Reproduce the lines starting at the one containing "Where should I" and ending at the one containing "point(780,45)". Leave out the pictures.

▶ _DATASET ENTRIES_:

--------

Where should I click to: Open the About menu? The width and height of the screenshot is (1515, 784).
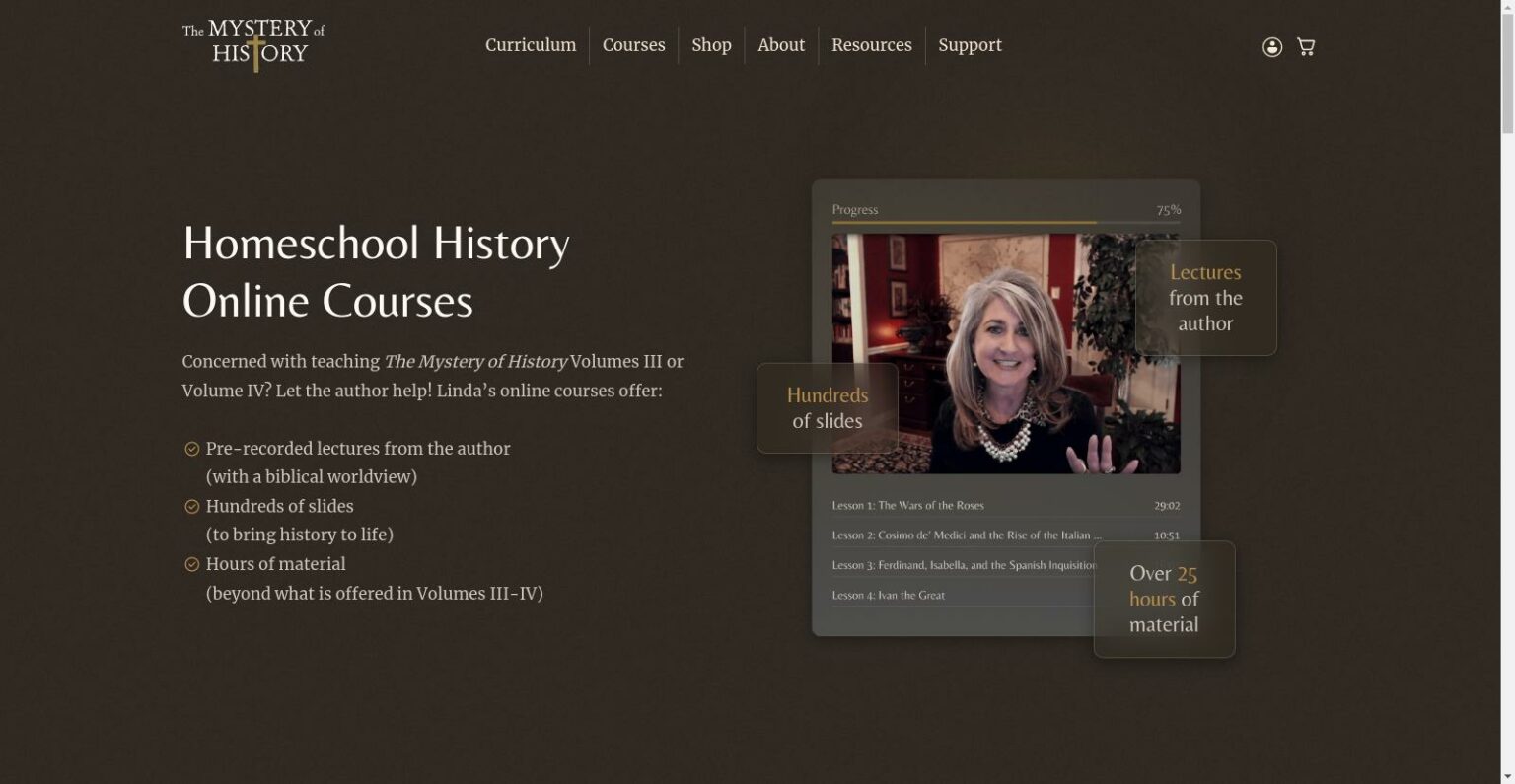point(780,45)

--------

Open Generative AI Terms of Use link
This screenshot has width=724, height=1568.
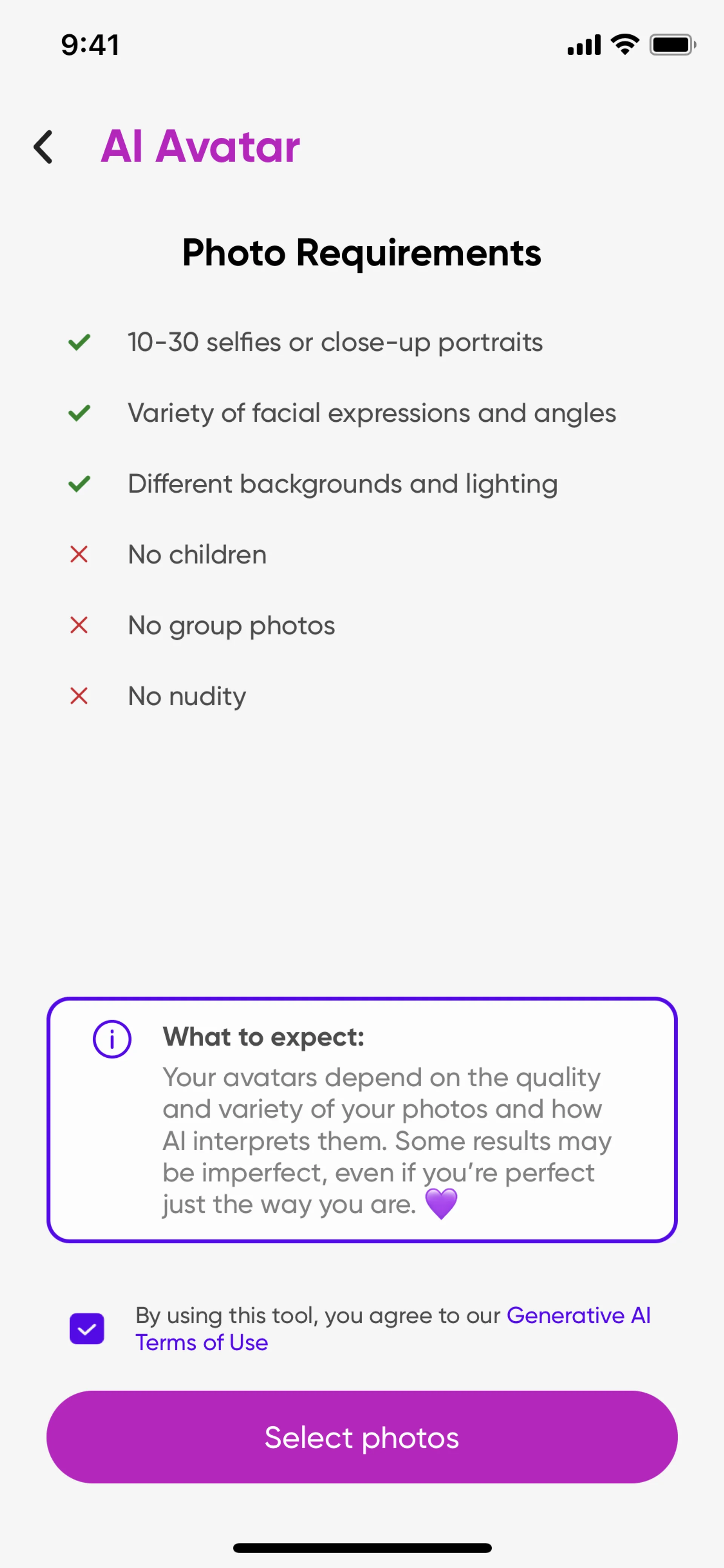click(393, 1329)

--------

▶ _OUTPUT FOR THIS EXERCISE_:
Where should I click to: Open the About menu? The width and height of the screenshot is (1515, 784).
point(780,45)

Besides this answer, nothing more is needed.